Das beobachtet auch Wiebke Merbeth, Partnerin bei der Strategieberatung von Deloitte und Mitglied im Sustainable Finance-Beirat der deutschen Bundesregierung. „Unternehmen gehen das Thema Nachhaltigkeit unterschiedlich an. Insbesondere im Hinblick auf die CSRD sind die Corporates unterschiedlich weit in der Vorbereitung“, sagte Merbeth auf der VDT-Fachtagung. „Das Bewusstsein in den Unternehmen für die Internalisierung von Klimakosten und die Transparenzfragen in der Lieferkette ist unterschiedlich stark ausgeprägt. Aber genau dort muss der Fokus liegen – ob mit oder ohne CSRD-Pflicht.“ Im Hinblick auf das Thema Greenwashing erläutert Merbeth: „Statt Greenwashing-Risiken zu adressieren, werden Nachhaltigkeitsstrategien zukünftig dem Timewashing-Vorwurf Stand halten müssen.“
Hoher Leidensdruck bei ESG-Fragebögen erwartet
Auch das Thema ESG-Fragebögen drückt manch einem aufs Gemüt, da ein so großer Aufwand wie beim Thema KYC befürchtet wird. Joachim Erdle, seit Jahresanfang Unternehmenskundenvorstand bei der LBBW, versuchte zu beruhigen: „Ähnlich wie das Thema KYC oder die Offenlegung nach §18 KWG werden die ESG-Fragebögen in nicht allzu ferner Zukunft zum normalen Alltag gehören.“ Eine Vereinheitlichung der Fragebögen unter den Banken sollte hierfür angestrebt werden, sagte Erdle weiter. Ein erster Schritt in diese Richtung ist bereits im vergangenen Sommer gegangen worden. Anfang Juli dieses Jahres veröffentlichten die Verbände der privaten und öffentlichen Banken sowie der Versicherungswirtschaft einen gemeinsamen ESG-Datenkatalog für Großunternehmen.
Der Autohersteller BMW hat bereits bei der Erneuerung seiner syndizierten Kreditlinie 2023 den ESG-Fragenbogenprozess zwischen Banken und Unternehmen proaktiv eingeführt. „Nachhaltigkeit ist der Kern unserer Unternehmensstrategie. Wir verfolgen einen holistischen Ansatz, der von der Lieferkette über die Produktion bis hin zur Wiederverwertung unserer Fahrzeuge reicht“, sagte Fredrik Altmann, der bei der BMW Group die Konzernfinanzierung und das globale Treasury Center Netzwerk steuert. Das Unternehmen setze sich dabei klare Ziele und kommuniziere transparent. „Wir berichten zu unseren ESG-Zielen auf unserer Unternehmenswebsite. Dort ist eine öffentlich zugängliche KPI- und Berichtsstruktur zu finden.
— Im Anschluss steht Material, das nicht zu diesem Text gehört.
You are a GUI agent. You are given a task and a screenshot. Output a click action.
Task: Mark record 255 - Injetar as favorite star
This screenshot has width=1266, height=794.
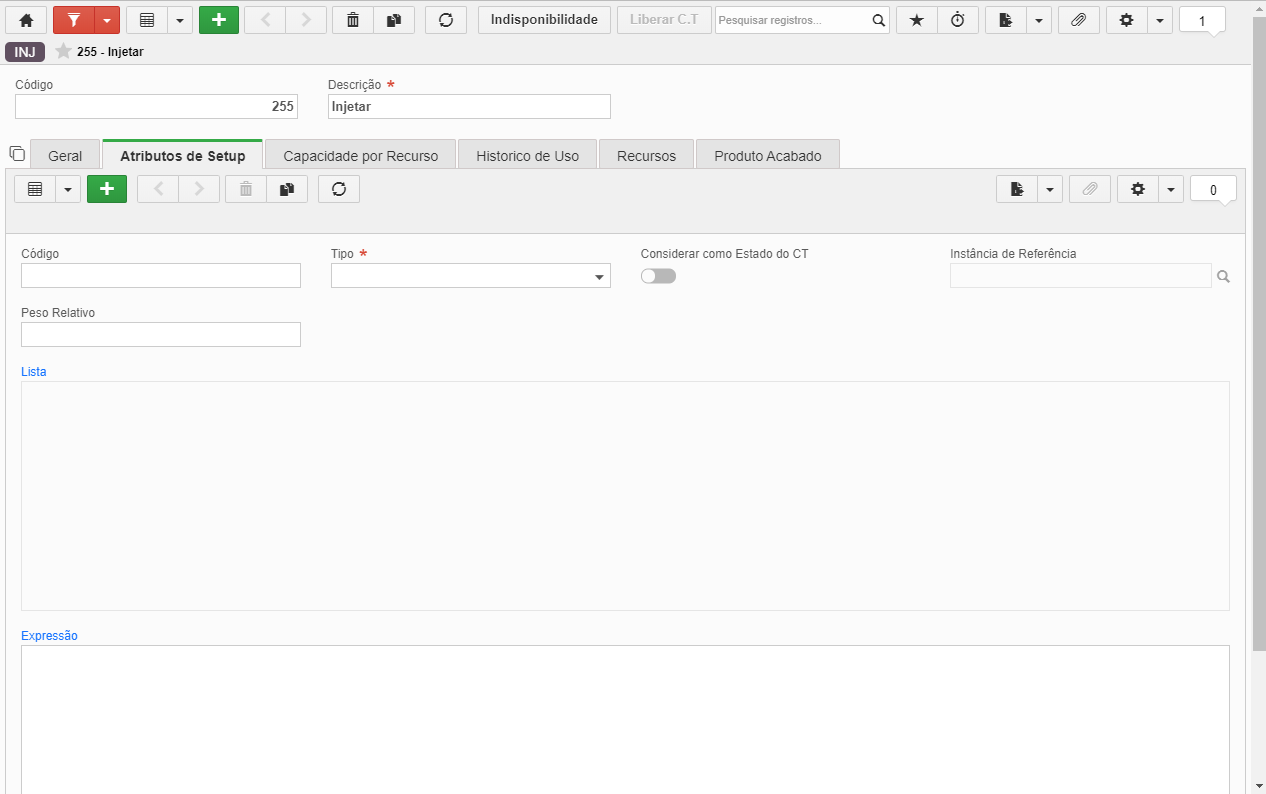63,51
Für Banken und Investoren sind dort die benötigten Informationen immer auf dem neuesten Stand verfügbar.“ Seither verzichte die BMW Group auf die Beantwortung einzelner ESG-Fragebögen von Banken. Das Unternehmen nimmt laut Altmann allerdings weiterhin zu ESG-Fragen Stellung, die über die Informationen auf der Website hinausgehen.
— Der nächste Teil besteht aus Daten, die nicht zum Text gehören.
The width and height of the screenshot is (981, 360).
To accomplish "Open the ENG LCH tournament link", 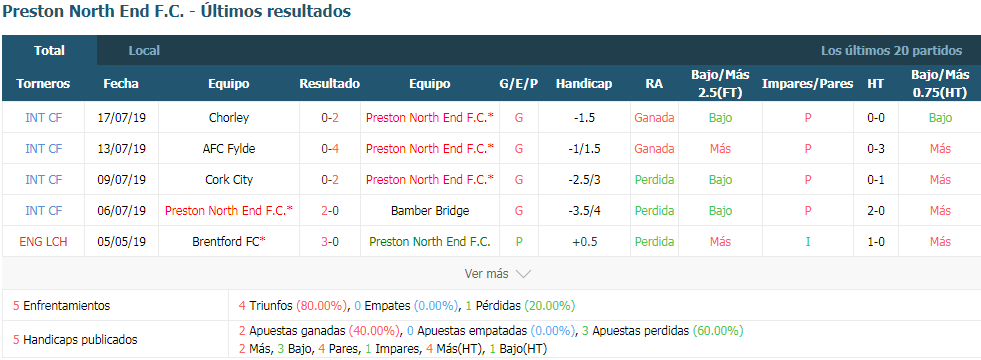I will tap(44, 242).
Treasurer sollten ESG-KPIs wie Financial Covenants behandeln
Den Abschluss des Tages bildete das Thema „ESG-linked Loans als Finanzierungsalternative für Unternehmen“. Hierzu gaben Frank Wächter, Vice President Treasury & Insurance bei der PUMA SE, und Oliver Dreher, Partner bei der Wirtschaftskanzlei Dentons Europe (Germany) GmbH & Co. KG, Einblicke aus rechtlicher Sicht und in die praktische Umsetzung bei PUMA. „Nachhaltige Finanzierungen bieten ein breites Spektrum an Möglichkeiten“, sagte Wächter. Bei dem Sportartikelhersteller stammte bereits Ende 2023 mit mehr als 1,5 Milliarden Euro 83 Prozent des gesamten Finanzierungsvolumens aus nachhaltigen Finanzierungen. Allerdings „lebten“ grüne Finanzierungen davon, dass langfristige und in der Gesamt-Nachhaltigkeitsstrategie des Unternehmens verankerte Ziele definiert und ein „sauberes“, extern validiertes Reporting aufgesetzt ist, betonte Puma-Treasury-Chef Wächter.
Der VDT dankt allen Referentinnen und Referenten für ihre Unterstützung, die Einblicke und offenen Diskussionen.